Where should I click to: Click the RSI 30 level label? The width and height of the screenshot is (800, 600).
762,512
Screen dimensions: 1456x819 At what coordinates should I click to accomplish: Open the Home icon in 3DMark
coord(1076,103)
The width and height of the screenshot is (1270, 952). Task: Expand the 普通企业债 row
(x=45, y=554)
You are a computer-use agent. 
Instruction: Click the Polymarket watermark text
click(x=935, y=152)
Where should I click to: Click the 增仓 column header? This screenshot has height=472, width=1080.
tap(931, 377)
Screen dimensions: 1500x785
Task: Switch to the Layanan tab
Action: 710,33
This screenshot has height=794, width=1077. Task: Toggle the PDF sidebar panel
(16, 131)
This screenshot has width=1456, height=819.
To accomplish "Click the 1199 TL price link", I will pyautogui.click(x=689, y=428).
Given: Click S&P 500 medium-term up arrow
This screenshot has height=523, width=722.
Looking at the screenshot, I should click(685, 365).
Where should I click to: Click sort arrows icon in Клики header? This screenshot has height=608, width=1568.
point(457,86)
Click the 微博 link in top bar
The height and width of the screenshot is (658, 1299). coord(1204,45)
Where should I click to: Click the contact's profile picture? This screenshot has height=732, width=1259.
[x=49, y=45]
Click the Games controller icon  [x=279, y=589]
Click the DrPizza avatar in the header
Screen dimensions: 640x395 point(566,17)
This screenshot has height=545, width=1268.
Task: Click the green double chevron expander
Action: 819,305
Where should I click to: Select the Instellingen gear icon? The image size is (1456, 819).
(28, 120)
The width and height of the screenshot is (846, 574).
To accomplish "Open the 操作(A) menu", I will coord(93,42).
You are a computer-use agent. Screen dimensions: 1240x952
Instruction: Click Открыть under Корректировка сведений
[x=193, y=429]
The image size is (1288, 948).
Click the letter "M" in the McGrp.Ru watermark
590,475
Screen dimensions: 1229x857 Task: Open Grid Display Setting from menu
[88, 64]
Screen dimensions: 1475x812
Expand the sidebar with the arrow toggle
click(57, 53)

» **Set problem**
Extract each line of the data above that contains the string "size". Case matters.

» **The reply**
Where should I click to: Select the Instellingen gear icon? The image size is (1456, 819).
The image size is (1288, 948).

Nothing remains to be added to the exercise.